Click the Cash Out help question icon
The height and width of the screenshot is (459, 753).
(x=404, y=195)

※ ※ ※

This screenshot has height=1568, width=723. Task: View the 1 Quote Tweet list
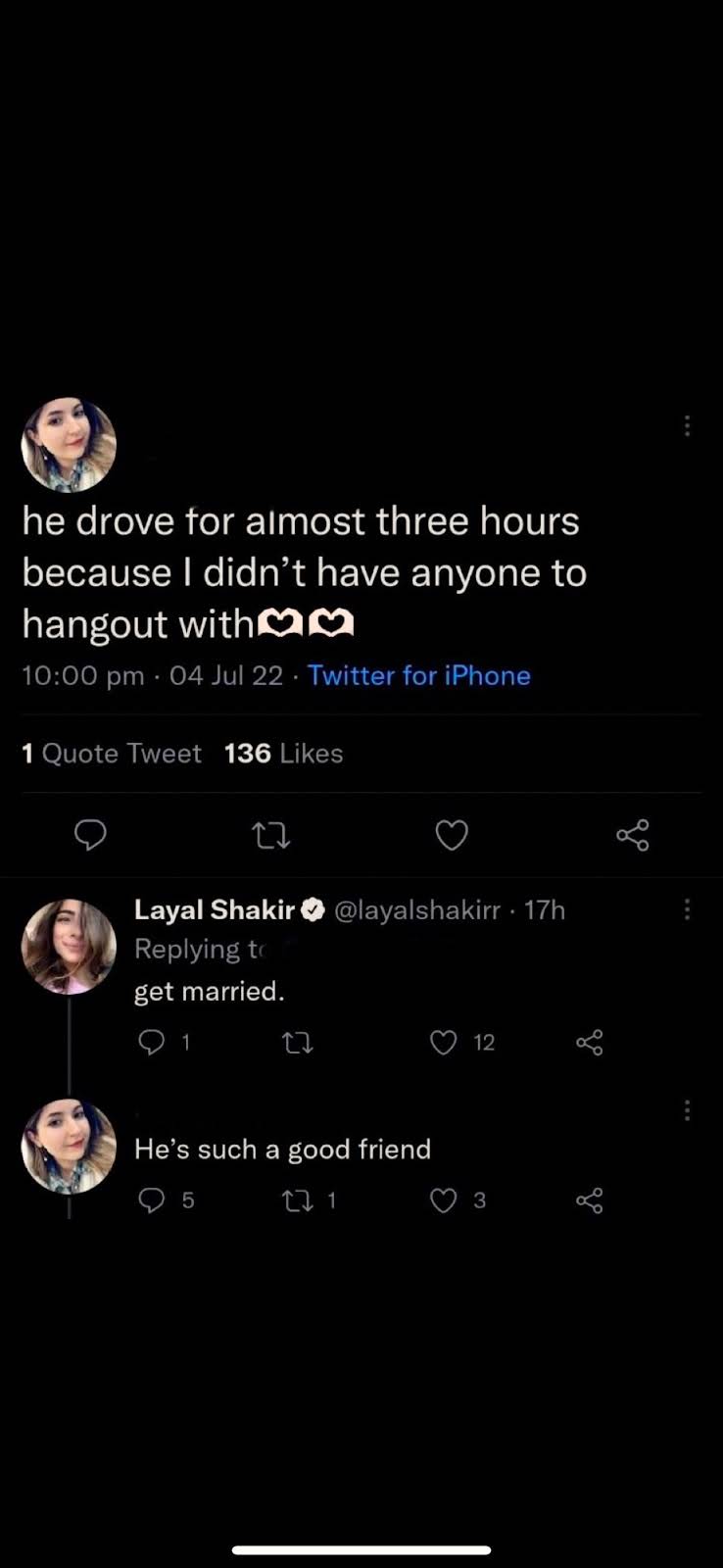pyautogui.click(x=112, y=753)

※ ※ ※

Written instruction
Return the listing lines verbatim, beginning with the line that contains "This screenshot has" and continuing through the line that contains "pyautogui.click(x=112, y=753)". Omit the pictures.

Answer to the task
This screenshot has height=1568, width=723. Task: View the 1 Quote Tweet list
pyautogui.click(x=112, y=753)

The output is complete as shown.